PROBLEM DETAILS – Your answer must be every record below, written out exactly as it appears.

[Stored data]
+===+
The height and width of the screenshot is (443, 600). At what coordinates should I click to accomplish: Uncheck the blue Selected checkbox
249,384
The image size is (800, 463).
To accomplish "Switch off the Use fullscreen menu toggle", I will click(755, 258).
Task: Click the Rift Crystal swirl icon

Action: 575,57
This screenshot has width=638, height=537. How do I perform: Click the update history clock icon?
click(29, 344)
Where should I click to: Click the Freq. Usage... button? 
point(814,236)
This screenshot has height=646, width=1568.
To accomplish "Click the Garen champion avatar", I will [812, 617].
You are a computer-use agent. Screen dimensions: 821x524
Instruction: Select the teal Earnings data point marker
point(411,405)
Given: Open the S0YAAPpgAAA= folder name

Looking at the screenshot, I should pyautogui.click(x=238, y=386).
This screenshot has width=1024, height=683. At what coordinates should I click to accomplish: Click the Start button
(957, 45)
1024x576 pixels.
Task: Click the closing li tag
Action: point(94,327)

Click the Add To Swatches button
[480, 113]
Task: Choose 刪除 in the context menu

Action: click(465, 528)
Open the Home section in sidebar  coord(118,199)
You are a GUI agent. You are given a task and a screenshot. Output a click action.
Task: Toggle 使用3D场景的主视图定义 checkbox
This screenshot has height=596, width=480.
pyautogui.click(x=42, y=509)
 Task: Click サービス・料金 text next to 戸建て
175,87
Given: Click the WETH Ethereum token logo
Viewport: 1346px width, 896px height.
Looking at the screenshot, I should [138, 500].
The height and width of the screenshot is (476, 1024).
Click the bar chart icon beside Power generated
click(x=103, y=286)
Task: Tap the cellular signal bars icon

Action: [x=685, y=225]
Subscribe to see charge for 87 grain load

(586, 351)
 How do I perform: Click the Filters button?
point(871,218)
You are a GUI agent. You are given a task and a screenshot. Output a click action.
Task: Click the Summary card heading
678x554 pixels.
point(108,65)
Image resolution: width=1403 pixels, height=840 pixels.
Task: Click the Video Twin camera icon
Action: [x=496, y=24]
+===+
ANSWER SECTION –
The height and width of the screenshot is (443, 600). At what coordinates should I click to accomplish: Uncheck the blue Selected checkbox
249,384
The image size is (800, 463).
To accomplish "Switch off the Use fullscreen menu toggle", I will click(755, 258).
Task: Click the Rift Crystal swirl icon

Action: 575,57
This screenshot has width=638, height=537. How do I perform: Click the update history clock icon?
click(29, 344)
Where should I click to: Click the Freq. Usage... button? 
point(814,236)
This screenshot has height=646, width=1568.
To accomplish "Click the Garen champion avatar", I will [812, 617].
You are a computer-use agent. Screen dimensions: 821x524
Instruction: Select the teal Earnings data point marker
point(411,405)
Given: Open the S0YAAPpgAAA= folder name

Looking at the screenshot, I should pyautogui.click(x=238, y=386).
This screenshot has width=1024, height=683. At what coordinates should I click to accomplish: Click the Start button
(957, 45)
1024x576 pixels.
Task: Click the closing li tag
Action: point(94,327)

Click the Add To Swatches button
[480, 113]
Task: Choose 刪除 in the context menu

Action: click(465, 528)
Open the Home section in sidebar  coord(118,199)
You are a GUI agent. You are given a task and a screenshot. Output a click action.
Task: Toggle 使用3D场景的主视图定义 checkbox
This screenshot has height=596, width=480.
pyautogui.click(x=42, y=509)
 Task: Click サービス・料金 text next to 戸建て
175,87
Given: Click the WETH Ethereum token logo
Viewport: 1346px width, 896px height.
Looking at the screenshot, I should [138, 500].
The height and width of the screenshot is (476, 1024).
Click the bar chart icon beside Power generated
click(x=103, y=286)
Task: Tap the cellular signal bars icon

Action: [x=685, y=225]
Subscribe to see charge for 87 grain load

(586, 351)
 How do I perform: Click the Filters button?
point(871,218)
You are a GUI agent. You are given a task and a screenshot. Output a click action.
Task: Click the Summary card heading
678x554 pixels.
point(108,65)
Image resolution: width=1403 pixels, height=840 pixels.
Task: Click the Video Twin camera icon
Action: [x=496, y=24]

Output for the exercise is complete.